An embodiment of the present invention also provides a chip including one or more of the data processing apparatuses of the above embodiments.

An embodiment of the present invention also provides a card board including one or more chips of the above embodiments.

An embodiment of the present invention also provides an electronic device including one or more chips of the above embodiments. The electronic device may be a computer or a mobile phone or the like.

It is to be understood that the above-described embodiments of the present invention are merely illustrative of or explaining the principles of the invention and are not to be construed as limiting the invention. Therefore, any modification, equivalent replacement, improvement and the like made without departing from the spirit and scope of the present invention should be included in the protection scope of the present invention. Further, it is intended that the appended claims cover all such variations and modifications as fall within the scope and boundaries of the appended claims or the equivalents of such scope and boundaries.

Claims

1. A data arithmetic circuit, comprising: one or more arithmetic units;

the arithmetic unit includes: the input variable register, the first constant register, the comparator, the switch, the second constant register, the multiplier and the output variable register;

the input variable register and the second constant register are respectively connected to two input ends of the multiplier;

the output end of the multiplier and the input variable register are respectively connected to the two input ends of the switch;

the input variable register and the first constant register are respectively connected to two input ends of the comparator; the output end of the comparator is connected to the control end of the switch;

the output end of the switch is connected to the output variable register.

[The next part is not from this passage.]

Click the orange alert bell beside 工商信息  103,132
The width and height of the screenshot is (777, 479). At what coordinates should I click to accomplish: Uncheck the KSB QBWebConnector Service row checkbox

2. The data arithmetic circuit of claim 1, wherein the arithmetic unit is a plurality of arithmetic units, and the plurality of arithmetic units are arranged in an array.

3. A data processing apparatus comprising a memory module, a decoder, an instruction fetch module, a control module and a data arithmetic circuit as claimed in claim 1 or 2;

the storage module is used for storing instructions and data;

the control module is used for instructing the instruction fetching module to fetch the instruction from the storage module;

the decoder is used for decoding the instruction and sending the decoded instruction to the data operation circuit;

the data operation circuit is used for performing data operation based on the decoded instruction, taking the data out of the storage module and storing the operation result of the data into the storage module.

4. The data processing apparatus according to claim 3, wherein the data operation circuit is configured to perform a data operation based on the decoded instruction, fetch the data from the storage module, and store an operation result of the data in the storage module, and specifically includes:

each arithmetic unit in the data arithmetic circuit performs data arithmetic based on the decoded instruction, takes out the data from the storage module, and stores an arithmetic result of the data to the storage module.

5. A data processing device as claimed in claim 3 or 4, characterized in that said instructions are encoded using standard RISC-V instruction encoding.

6. The data processing apparatus of claim 5, wherein the format of the instruction is a standard RISC-V instruction format.

7. The data processing apparatus according to any one of claims 3 to 6,

the instruction is a matrix operation instruction which comprises an instruction name, a destination address register, a first source address register and a second source address register; the first source address register is used for storing source data, and the second source address register is used for storing a coefficient operated on the source data.

8. A chip comprising one or more data processing devices according to any one of claims 3 to 7.

9. A card comprising one or more chips according to claim 8.

10. An electronic device comprising one or more cards according to claim 9.